ParaView Summit, June 4-5, 2007
Time | Length | Item | Who | Slides |
---|---|---|---|---|
8:30 | 0.5 hr | Coffee and knock-knock jokes | All | |
9:00 | 1.5 hr | InfoVis
|
Wylie | |
10:30 | 0.5 hr | Review of representation/view architecture | Ayachit | |
11:00 | 1.5 hr | Lunch | All | |
12:30 | 1.0 hr | More Time Support
|
Geveci | |
1:30 | 1.0 hr | Rollout strategy | Rogers | |
2:30 | 1.0 hr | Making an impact | Rogers | |
3:30 | Party Time! | All |
Time | Length | Item | Who | Slides |
---|---|---|---|---|
8:30 | 0.5 hr | Coffee and knock-knock jokes | All | |
9:00 | 0.5 hr | Software methodology | Greenfield | |
9:30 | 0.5 hr | Data Centric Scripting Interface | Geveci | |
10:00 | 1.0 hr | User focus | ParaView Users | |
11:00 | 1.5 hr | Lunch | All | |
12:30 | 2.0 hr | Monthly deliverables for 3.2 and 3.4 | Greenfield | |
2:30 | 0.5 hr | Porting to Red Storm | Karelitz | |
3:00 | 0.5 hr | Exodus multi-block | Geveci | |
3:30 | 0.5 hr | Browser Icons | Moreland | |
4:00 | 0.5 hr | Default Color Map | Moreland |
Fast Path for Temporal Data
We had a conversation about a fast past for grabbing temporal plots from the exodus reader. The issue is that the current plot over time filter does the most generic thing by asking for time steps sequentially from upstream filters, which load in the entire data each time. The exodus reader, however, is capable for getting data for all time steps for a single point or cell variable. Thus, the current method for getting data over time is a huge waste. We need some special mechanism for getting this type of request to the exodus reader and the result back to the filter. Several approaches were considered.
Small Spatial Requests
Right now, spatial extents tend to be large and sometimes vague chucks (piece 1 of n) and temporal extents tend to be small and specific (timestep x). We could define a different type of extent where you specify point x or cell y and then a range of timesteps. In this case, the exodus reader would, say, output a rectilinear grid with data over time.

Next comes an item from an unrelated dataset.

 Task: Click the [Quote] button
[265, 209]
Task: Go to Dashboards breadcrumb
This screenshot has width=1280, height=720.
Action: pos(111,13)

The issue with this approach is that it could cause thrashing with the pipeline. It is inevitable that the output of exodus will be sent to some filters that are using its unstructured grid spatial output. When this one filter generates a rectilinear grid, the data will have to be reread and executed for the unstructured grid filters. Once those filters rexecute, a change for the plot will cause a reread/execute again, and so forth.
Second Pipeline
One idea is to build a second pipeline when adding this special temporal plot filter. This second pipeline will mimic the first pipeline, run through the same filter types. From the GUI, this will simply look like a single filter.
The issue with this approach is that it creates a heavy burden on the GUI code. The GUI has to identify the pipeline sequences that will support this special fast path temporal plot, then construct this second pipeline, and then maintain the two pipelines.
Pipeline Extensions
Now that we have the new executor pipeline mechanism, we should be able to implement this with pipeline extensions. A reader such as exodus that supports this special point/cell value over time query can advertise this capability by sending a special key in its output or request object during the update extent phase of the pipeline execution. Filters that can pass this type of data correctly (such as calculator and perhaps programmable filter) can pass this key whereas by default it will stop at filters. The extract over time filter can then see this key and send a special request upstream for the data over time.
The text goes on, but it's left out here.